HE-LRM: Encrypted Deep Learning Recommendation Models using Fully Homomorphic Encryption
Karthik Garimella, Austin Ebel, Gabrielle De Micheli, Brandon Reagen
TL;DR
HE-LRM advances privacy-preserving inference for Deep Learning Recommendation Models by introducing a client-side digit-decomposition embedding compression and a multi-embedding diagonal packing strategy, enabling end-to-end CKKS-based DLRM inference within the Orion framework. The approach achieves up to $77\times$ embedding compression speedups over prior work, supports parallel lookups across multiple embedding tables, and demonstrates CPU-end-to-end latencies of $24.22$ s on UCI Heart and $\sim$213–489 s on Criteo, with hardware accelerators (GPU/ASIC) projected to bring latencies to seconds or sub-seconds. The work also discusses threat models, embedding-lookup trade-offs, and detailed results on training and deployment, highlighting practical implications for privacy-preserving recommendations.

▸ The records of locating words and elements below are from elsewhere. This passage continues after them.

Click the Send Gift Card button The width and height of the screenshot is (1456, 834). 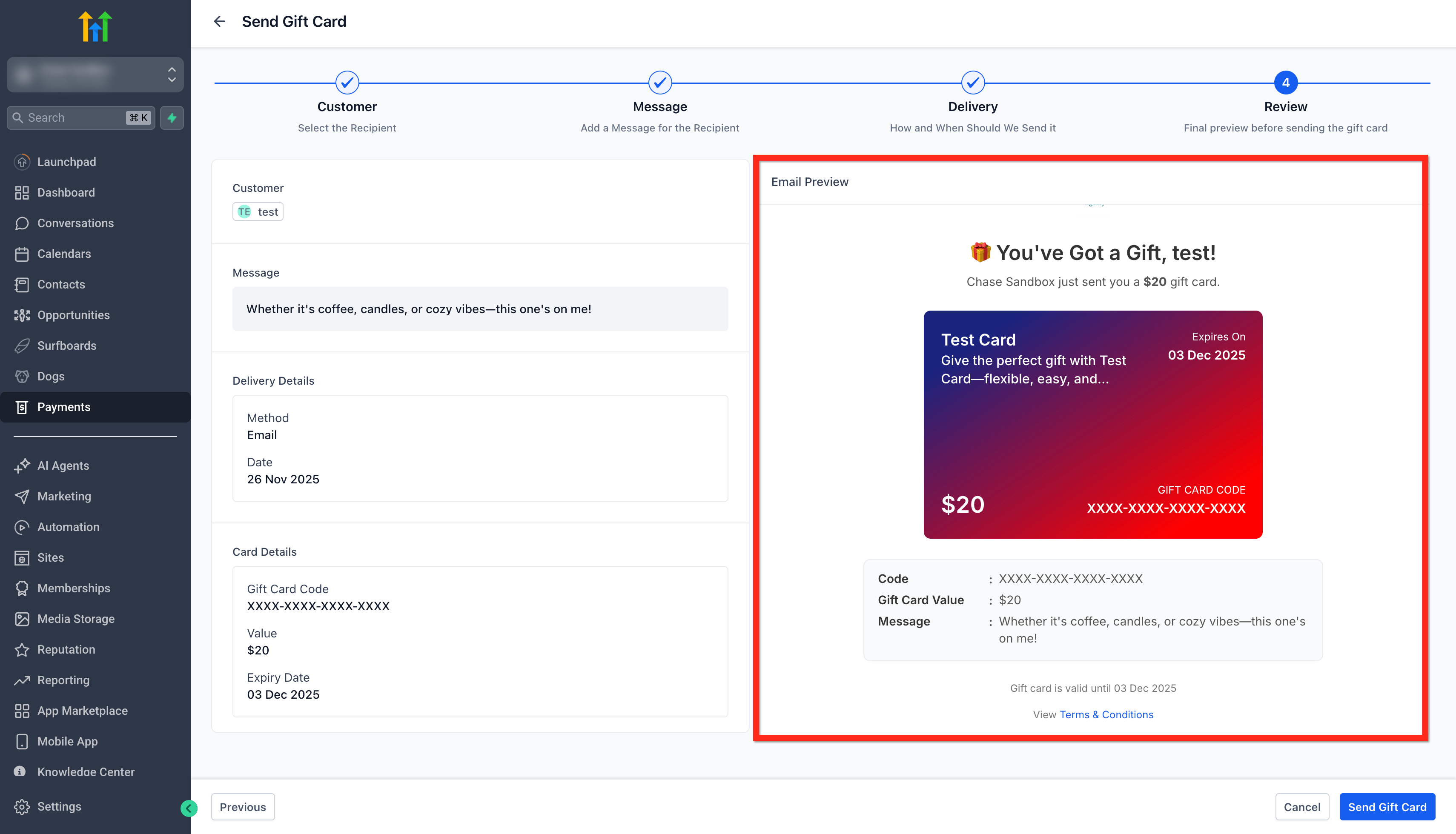click(1387, 806)
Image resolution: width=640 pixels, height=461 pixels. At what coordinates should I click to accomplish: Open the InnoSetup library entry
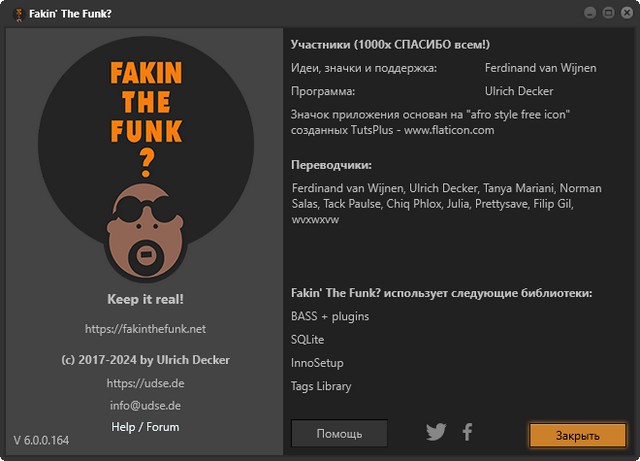(x=317, y=363)
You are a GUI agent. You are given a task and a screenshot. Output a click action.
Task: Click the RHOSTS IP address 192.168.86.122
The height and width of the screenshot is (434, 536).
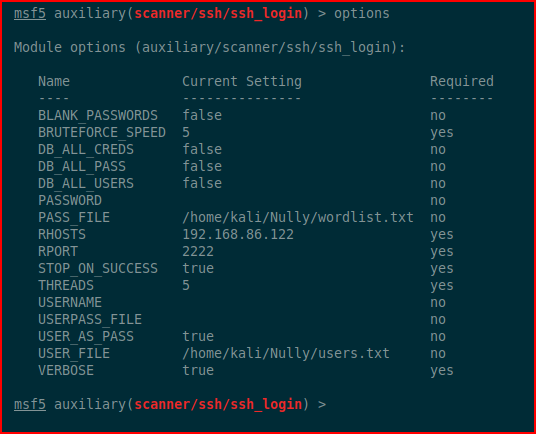coord(238,234)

Overall, HE-LRM brings encrypted DLRMs closer to real-world deployment by balancing compression, packing, and accelerator-aware execution within the CKKS-based private inference paradigm.
Abstract
Fully Homomorphic Encryption (FHE) allows for computation directly on encrypted data and enables privacy-preserving neural inference in the cloud. Prior work has focused on models with dense inputs (e.g., CNNs), with less attention given to those with sparse inputs such as Deep Learning Recommendation Models (DLRMs). These models require encrypted lookup into large embedding tables that are challenging to implement using FHE's restrictive operators and introduces significant overhead. In this paper, we develop performance optimizations to efficiently support sparse features and neural recommendation in FHE.First, we present an embedding compression technique using client-side digit decomposition that achieves 77$\times$ speedup over state-of-the-art. Next, we propose a multi-embedding packing strategy that enables ciphertext SIMD-parallel lookups across multiple tables. We name our approach HE-LRM and integrate it into the open-source Orion FHE framework to demonstrate end-to-end encrypted DLRM inference. We evaluate HE-LRM on UCI (health prediction) and Criteo (click prediction), achieving inference latencies of 24 and 489 seconds, respectively, on a single-threaded CPU. Finally, we show how GPU and ASIC FHE acceleration can reduce end-to-end latencies to seconds and even sub-seconds, making encrypted recommendations near practical.